**PROBLEM TO WORK ON:**
In the rows from the line containing "Task: Click the 成本中心 input field" through the line containing "Action: tap(1135, 126)", swap "column header" for "column heading" and write those rows out again with everything else unchanged.
***** MATERIAL SHOWN *****
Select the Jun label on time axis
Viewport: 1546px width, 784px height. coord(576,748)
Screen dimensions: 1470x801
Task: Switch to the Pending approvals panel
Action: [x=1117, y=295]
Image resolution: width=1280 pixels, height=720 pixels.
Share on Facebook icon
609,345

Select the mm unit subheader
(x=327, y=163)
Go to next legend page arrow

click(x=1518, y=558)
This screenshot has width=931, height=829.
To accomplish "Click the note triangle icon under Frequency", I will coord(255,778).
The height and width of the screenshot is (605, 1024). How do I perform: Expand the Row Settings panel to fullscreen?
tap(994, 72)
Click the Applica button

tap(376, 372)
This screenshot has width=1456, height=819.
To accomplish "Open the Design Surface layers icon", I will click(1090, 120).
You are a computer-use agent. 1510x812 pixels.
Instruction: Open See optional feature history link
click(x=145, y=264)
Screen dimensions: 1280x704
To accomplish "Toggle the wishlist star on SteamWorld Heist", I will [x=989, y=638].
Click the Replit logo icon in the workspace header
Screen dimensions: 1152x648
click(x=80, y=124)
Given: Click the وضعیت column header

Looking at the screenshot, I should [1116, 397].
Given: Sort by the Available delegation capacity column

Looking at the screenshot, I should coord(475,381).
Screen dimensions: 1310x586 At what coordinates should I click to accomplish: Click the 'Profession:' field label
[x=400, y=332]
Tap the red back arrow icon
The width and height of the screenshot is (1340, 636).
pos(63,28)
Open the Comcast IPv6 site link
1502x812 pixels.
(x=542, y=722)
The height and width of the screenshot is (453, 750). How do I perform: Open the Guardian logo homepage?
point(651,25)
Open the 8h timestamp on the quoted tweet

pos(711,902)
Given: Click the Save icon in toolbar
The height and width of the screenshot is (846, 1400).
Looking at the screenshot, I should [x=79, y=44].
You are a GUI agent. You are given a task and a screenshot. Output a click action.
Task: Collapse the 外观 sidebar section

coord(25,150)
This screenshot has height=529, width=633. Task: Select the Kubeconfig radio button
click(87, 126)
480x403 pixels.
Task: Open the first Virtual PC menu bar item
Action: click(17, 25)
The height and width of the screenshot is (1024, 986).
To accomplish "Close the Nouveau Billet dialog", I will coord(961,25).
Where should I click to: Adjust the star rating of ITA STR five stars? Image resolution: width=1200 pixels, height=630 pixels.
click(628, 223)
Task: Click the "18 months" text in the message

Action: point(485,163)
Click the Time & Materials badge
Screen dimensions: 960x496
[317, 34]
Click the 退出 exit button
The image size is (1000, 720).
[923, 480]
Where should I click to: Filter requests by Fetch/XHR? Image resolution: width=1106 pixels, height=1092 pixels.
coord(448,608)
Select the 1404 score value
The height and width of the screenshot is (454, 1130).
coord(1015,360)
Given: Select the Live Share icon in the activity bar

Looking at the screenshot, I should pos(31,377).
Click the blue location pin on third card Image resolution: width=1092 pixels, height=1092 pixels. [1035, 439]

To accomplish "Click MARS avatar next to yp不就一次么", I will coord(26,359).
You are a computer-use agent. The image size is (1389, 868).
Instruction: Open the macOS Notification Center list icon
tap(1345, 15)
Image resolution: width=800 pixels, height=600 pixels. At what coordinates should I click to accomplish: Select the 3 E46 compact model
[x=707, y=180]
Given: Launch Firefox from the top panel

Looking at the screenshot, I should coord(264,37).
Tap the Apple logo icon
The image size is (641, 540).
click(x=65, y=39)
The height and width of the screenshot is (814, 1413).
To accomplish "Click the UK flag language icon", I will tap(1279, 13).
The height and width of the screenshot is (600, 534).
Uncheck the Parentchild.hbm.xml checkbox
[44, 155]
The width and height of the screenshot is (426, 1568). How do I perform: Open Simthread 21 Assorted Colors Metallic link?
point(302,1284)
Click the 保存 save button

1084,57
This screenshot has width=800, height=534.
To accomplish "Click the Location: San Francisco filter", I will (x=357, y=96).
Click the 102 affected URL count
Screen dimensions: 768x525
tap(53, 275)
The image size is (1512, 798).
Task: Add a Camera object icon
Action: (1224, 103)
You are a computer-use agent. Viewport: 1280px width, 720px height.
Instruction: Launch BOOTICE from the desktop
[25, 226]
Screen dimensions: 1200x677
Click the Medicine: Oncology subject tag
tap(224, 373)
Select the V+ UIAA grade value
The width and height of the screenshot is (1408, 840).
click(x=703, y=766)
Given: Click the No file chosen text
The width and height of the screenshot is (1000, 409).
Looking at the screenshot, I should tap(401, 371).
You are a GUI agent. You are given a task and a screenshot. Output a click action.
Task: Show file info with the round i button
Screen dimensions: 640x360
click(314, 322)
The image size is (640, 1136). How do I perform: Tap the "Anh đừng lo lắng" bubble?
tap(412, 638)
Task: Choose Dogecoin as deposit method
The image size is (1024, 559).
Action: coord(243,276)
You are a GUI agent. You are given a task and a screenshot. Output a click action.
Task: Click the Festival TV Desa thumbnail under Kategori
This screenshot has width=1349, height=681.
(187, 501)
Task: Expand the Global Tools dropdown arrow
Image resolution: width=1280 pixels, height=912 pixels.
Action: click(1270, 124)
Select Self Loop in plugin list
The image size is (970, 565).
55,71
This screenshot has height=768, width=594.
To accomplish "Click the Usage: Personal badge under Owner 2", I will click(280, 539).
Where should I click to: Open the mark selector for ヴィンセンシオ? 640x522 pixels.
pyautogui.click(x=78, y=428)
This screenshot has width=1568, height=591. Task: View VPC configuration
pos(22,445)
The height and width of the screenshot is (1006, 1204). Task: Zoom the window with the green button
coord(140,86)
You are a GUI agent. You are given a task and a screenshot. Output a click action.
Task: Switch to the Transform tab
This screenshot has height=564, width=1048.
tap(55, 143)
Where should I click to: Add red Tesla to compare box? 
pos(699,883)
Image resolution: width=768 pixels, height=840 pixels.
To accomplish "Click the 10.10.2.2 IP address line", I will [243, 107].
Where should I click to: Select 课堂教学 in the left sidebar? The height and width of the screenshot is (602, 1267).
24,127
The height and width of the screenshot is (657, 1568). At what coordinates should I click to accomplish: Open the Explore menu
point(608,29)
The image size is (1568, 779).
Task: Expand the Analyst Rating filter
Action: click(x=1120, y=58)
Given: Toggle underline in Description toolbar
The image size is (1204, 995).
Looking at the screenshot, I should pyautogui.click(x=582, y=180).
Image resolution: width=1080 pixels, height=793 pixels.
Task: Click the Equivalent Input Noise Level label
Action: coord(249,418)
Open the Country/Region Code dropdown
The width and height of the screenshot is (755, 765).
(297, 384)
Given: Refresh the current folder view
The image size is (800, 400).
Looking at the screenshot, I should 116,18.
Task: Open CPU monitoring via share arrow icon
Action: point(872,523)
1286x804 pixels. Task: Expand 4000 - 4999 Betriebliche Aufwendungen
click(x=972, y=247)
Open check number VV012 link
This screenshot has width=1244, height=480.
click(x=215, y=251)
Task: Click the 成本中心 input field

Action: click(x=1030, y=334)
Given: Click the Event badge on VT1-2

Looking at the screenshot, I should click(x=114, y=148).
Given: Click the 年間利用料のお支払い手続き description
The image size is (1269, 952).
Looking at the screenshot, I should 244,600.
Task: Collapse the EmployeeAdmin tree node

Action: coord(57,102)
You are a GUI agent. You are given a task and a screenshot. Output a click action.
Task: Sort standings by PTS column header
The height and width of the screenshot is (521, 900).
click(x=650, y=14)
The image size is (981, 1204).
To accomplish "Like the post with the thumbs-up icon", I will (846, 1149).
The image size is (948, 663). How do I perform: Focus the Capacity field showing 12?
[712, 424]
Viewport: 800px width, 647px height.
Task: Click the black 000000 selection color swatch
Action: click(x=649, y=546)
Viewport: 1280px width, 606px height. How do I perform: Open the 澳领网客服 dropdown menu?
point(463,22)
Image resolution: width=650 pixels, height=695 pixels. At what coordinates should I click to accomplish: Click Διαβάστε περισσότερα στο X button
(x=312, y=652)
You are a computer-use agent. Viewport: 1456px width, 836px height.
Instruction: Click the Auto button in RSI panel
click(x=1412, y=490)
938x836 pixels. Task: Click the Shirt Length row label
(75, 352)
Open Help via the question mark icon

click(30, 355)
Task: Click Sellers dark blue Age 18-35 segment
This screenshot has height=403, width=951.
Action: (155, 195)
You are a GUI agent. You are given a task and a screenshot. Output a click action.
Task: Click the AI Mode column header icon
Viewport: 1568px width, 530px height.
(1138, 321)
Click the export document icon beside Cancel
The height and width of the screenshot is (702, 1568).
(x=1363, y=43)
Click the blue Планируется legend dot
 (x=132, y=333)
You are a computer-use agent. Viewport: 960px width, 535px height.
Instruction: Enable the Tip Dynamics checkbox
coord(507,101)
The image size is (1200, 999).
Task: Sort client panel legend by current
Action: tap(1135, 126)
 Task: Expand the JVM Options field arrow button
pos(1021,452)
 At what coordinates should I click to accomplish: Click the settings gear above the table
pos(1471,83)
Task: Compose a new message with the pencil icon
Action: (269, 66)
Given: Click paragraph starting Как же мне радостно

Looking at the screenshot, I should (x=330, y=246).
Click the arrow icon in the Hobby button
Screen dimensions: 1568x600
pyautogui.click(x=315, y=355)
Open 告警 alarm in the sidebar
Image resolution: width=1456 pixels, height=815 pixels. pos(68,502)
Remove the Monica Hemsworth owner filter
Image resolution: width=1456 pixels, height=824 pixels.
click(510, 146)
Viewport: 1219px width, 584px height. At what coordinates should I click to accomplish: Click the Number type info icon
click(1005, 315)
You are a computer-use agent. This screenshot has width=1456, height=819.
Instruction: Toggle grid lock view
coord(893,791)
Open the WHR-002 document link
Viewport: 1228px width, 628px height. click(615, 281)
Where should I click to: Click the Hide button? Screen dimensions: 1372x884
*****
**RESULT BELOW:**
Task: Click the 成本中心 input field

Action: click(x=1030, y=334)
Given: Click the Event badge on VT1-2

Looking at the screenshot, I should click(x=114, y=148).
Given: Click the 年間利用料のお支払い手続き description
The image size is (1269, 952).
Looking at the screenshot, I should 244,600.
Task: Collapse the EmployeeAdmin tree node

Action: coord(57,102)
You are a GUI agent. You are given a task and a screenshot. Output a click action.
Task: Sort standings by PTS column heading
The height and width of the screenshot is (521, 900).
click(x=650, y=14)
The image size is (981, 1204).
To accomplish "Like the post with the thumbs-up icon", I will (846, 1149).
The image size is (948, 663). How do I perform: Focus the Capacity field showing 12?
[712, 424]
Viewport: 800px width, 647px height.
Task: Click the black 000000 selection color swatch
Action: click(x=649, y=546)
Viewport: 1280px width, 606px height. How do I perform: Open the 澳领网客服 dropdown menu?
point(463,22)
Image resolution: width=650 pixels, height=695 pixels. At what coordinates should I click to accomplish: Click Διαβάστε περισσότερα στο X button
(x=312, y=652)
You are a computer-use agent. Viewport: 1456px width, 836px height.
Instruction: Click the Auto button in RSI panel
click(x=1412, y=490)
938x836 pixels. Task: Click the Shirt Length row label
(75, 352)
Open Help via the question mark icon

click(30, 355)
Task: Click Sellers dark blue Age 18-35 segment
This screenshot has height=403, width=951.
Action: (155, 195)
You are a GUI agent. You are given a task and a screenshot. Output a click action.
Task: Click the AI Mode column heading icon
Viewport: 1568px width, 530px height.
(1138, 321)
Click the export document icon beside Cancel
The height and width of the screenshot is (702, 1568).
(x=1363, y=43)
Click the blue Планируется legend dot
 (x=132, y=333)
You are a computer-use agent. Viewport: 960px width, 535px height.
Instruction: Enable the Tip Dynamics checkbox
coord(507,101)
The image size is (1200, 999).
Task: Sort client panel legend by current
Action: tap(1135, 126)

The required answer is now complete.